[TASK REQUIREMENTS]
Print the lines of the entries below from the one with "Click the remove icon next to Sequence" through the final line, exactly as they appear. The pictures are not part of the copy.

Stored items:
•••••

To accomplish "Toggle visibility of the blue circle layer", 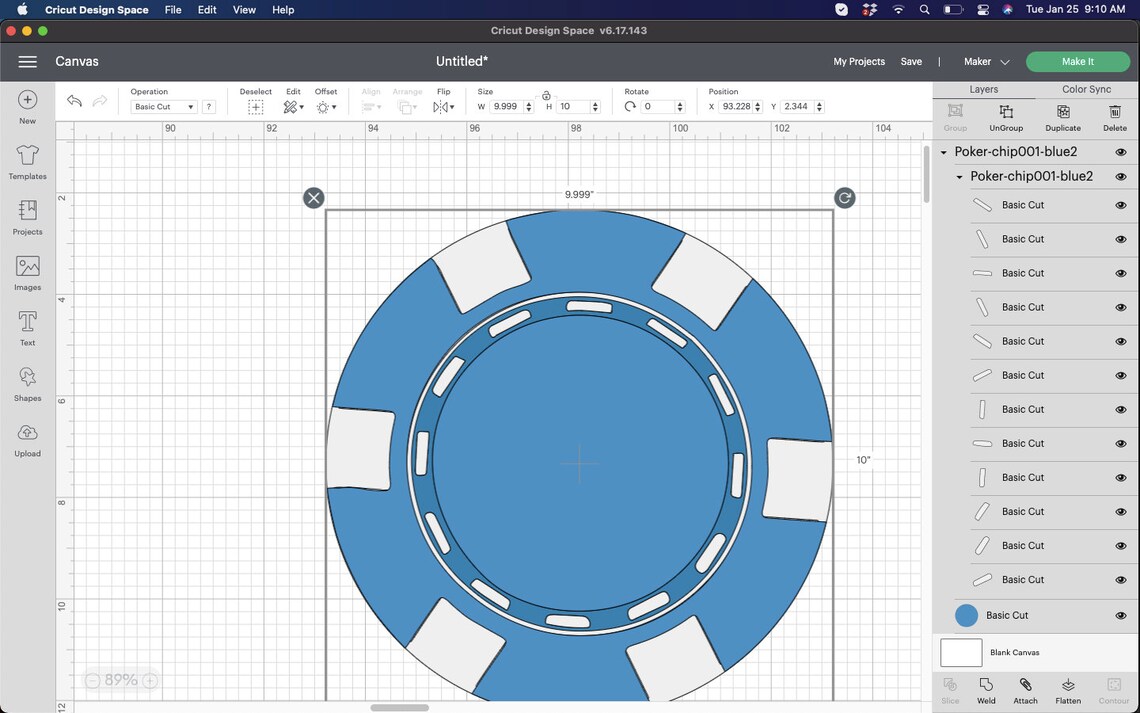I will [1120, 616].
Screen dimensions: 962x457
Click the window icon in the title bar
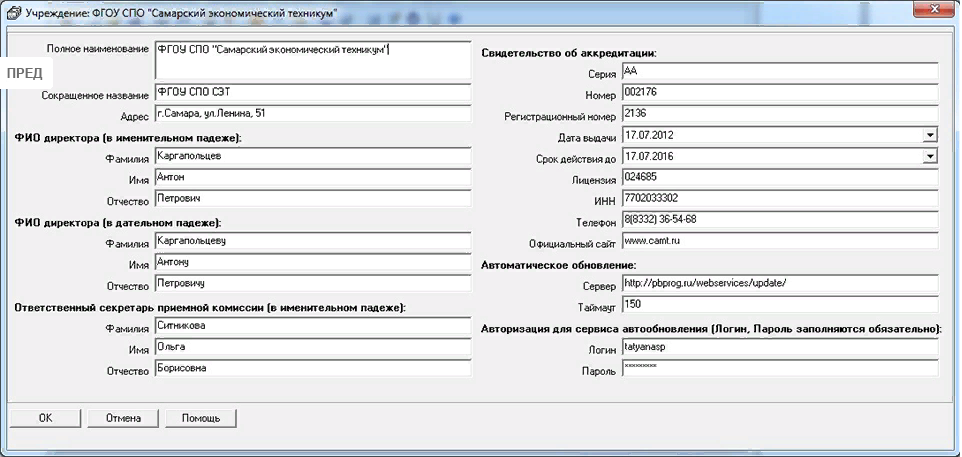11,12
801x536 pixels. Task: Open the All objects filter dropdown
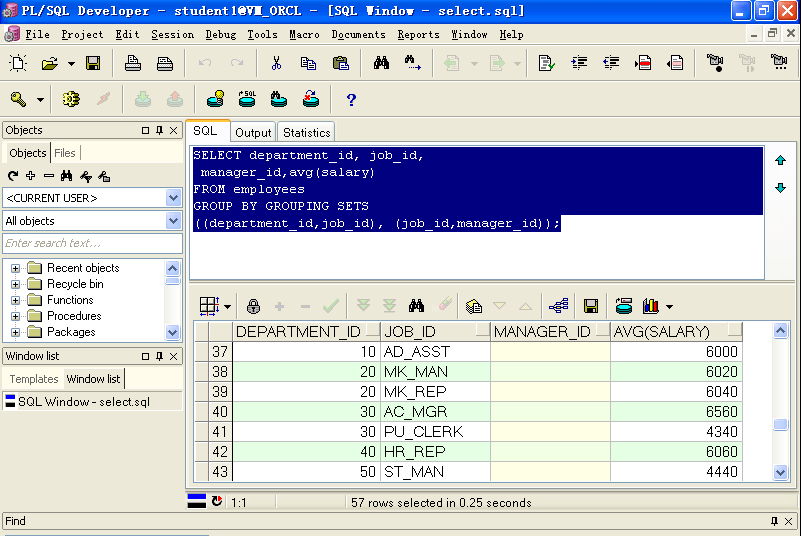click(173, 221)
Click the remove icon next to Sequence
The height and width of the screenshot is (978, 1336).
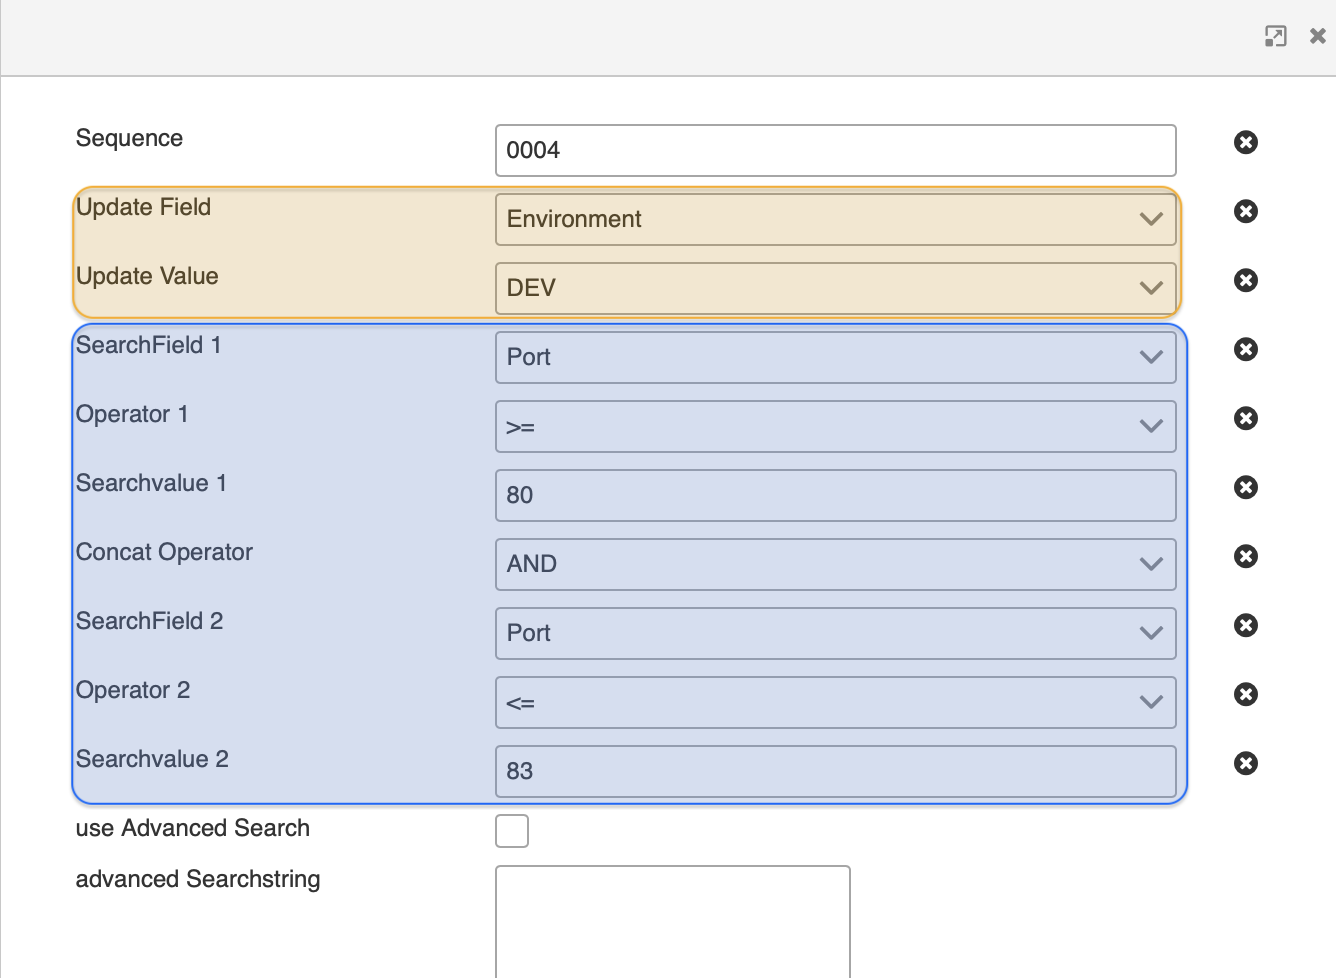(1245, 142)
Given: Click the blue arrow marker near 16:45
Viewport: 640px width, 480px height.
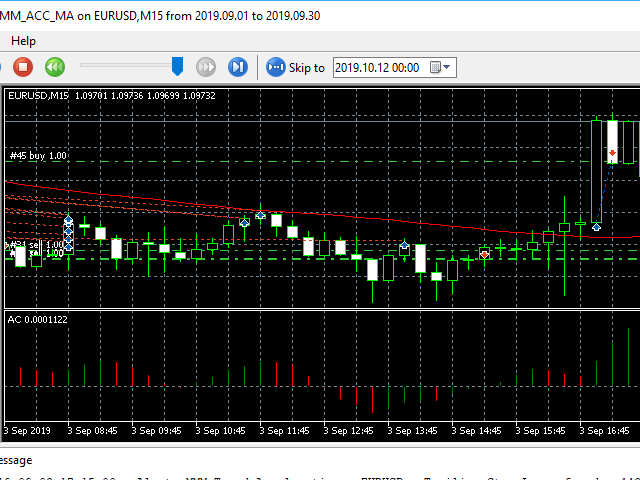Looking at the screenshot, I should (x=596, y=227).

•••••

[EXPECTED ANSWER]
Click the remove icon next to Sequence
The height and width of the screenshot is (978, 1336).
(1245, 142)
Given: Click the blue arrow marker near 16:45
Viewport: 640px width, 480px height.
Looking at the screenshot, I should (x=596, y=227).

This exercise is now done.